You don’t need to baby our lifts. We build them to need as little maintenance and repair as possible. That said, a lift is a machine. And you have to take care of machines so they don’t become junkyard sculptures too early
Take a look at your lifts every day. If you see any of these five signs, call a qualified repair technician:
- Your lift is leaking hydraulic fluid.
- Locks or restraints don’t work.
- Excessive wear or defects on any part of the lift.
- Contact points—including adapters—are damaged or worn.
- The concrete around the floor anchors is cracked or loose.
There’s a lot you can do to keep any of those from happening too soon. Review your lift’s maintenance manual to make sure you don’t miss any necessary maintenance. Maintenance keeps your lift in its absolute best working condition. But not all maintenance is the same. A lift’s maintenance needs are different for every manufacturer and model.

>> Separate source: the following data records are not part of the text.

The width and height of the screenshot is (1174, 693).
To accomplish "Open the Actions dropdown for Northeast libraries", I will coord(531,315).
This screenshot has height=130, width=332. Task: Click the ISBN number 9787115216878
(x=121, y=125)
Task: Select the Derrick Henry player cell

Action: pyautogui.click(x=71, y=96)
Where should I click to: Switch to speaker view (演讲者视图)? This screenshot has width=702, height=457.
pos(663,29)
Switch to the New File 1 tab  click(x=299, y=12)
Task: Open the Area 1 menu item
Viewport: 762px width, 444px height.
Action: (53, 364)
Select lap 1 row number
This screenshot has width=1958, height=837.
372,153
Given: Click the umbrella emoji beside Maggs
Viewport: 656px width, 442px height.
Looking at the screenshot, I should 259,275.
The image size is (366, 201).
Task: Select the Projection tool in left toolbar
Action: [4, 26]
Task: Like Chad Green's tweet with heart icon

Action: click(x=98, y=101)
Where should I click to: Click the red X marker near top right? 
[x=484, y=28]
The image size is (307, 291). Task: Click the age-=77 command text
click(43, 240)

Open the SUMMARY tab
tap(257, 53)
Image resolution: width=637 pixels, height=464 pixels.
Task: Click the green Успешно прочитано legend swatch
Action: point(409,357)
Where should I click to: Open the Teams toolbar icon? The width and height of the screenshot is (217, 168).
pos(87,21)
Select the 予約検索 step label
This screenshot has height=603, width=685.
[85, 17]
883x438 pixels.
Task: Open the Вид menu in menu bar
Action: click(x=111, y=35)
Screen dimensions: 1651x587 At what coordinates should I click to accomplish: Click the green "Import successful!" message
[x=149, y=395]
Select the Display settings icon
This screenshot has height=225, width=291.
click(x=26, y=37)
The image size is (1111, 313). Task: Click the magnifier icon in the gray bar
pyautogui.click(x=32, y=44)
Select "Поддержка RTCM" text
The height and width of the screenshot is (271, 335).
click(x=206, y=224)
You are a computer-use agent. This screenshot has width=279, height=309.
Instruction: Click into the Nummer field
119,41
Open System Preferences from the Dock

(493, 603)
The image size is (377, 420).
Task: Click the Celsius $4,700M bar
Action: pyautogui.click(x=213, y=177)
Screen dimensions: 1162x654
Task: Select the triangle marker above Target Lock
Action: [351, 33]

That said, these general maintenance guidelines will help keep your lift in the best working order possible.
- Before you operate a lift for the first time each morning, quickly inspect it to make sure you don’t see any red flags.
- Check the wear on its cables and sheaves every day. Wipe your cables with a rag to feel for any small broken strands that your eyes may not be able to see. Do your cables have broken wires, deformed strands, severe corrosion, excessive stretch, variations in diameter or any change in their normal appearance? If so, replace them immediately.
- Check your lift’s anchor bolts that keep it in the concrete foundation. Tighten them to the manufacturer’s guidelines.
- Lubricate the lift on your manufacturer’s recommended maintenance schedule.
- If you have a hydraulic lift, check the fluid level and quality. Refill and replace its hydraulic fluid as needed.
- Solvents, corrosive agents and de-icing chemicals increase the wear and tear on your lift. When any corrosive substance comes in contact with your lift, immediately rinse the area with water and dry it with a clean rag.
- Inspect any accessories or adapters regularly. Don’t forget your rolling jacks.
- If a warning decal is peeling away from the lift, replace it before it falls off completely.
- Have your lifts inspected once a year by a qualified lift inspector.
For more lift inspection and maintenance guidelines, ask your Forward Lift dealer for a copy of the Automotive Lift Institute’s manual, Lifting It Right. Your Forward Lift dealer can also recommend qualified lift inspectors to perform annual lift inspections. These are mandated by the ANSI national standards, so don’t skip them. They help protect your techs, improve your shop’s productivity, reduce your repair costs and help prevent OSHA citations.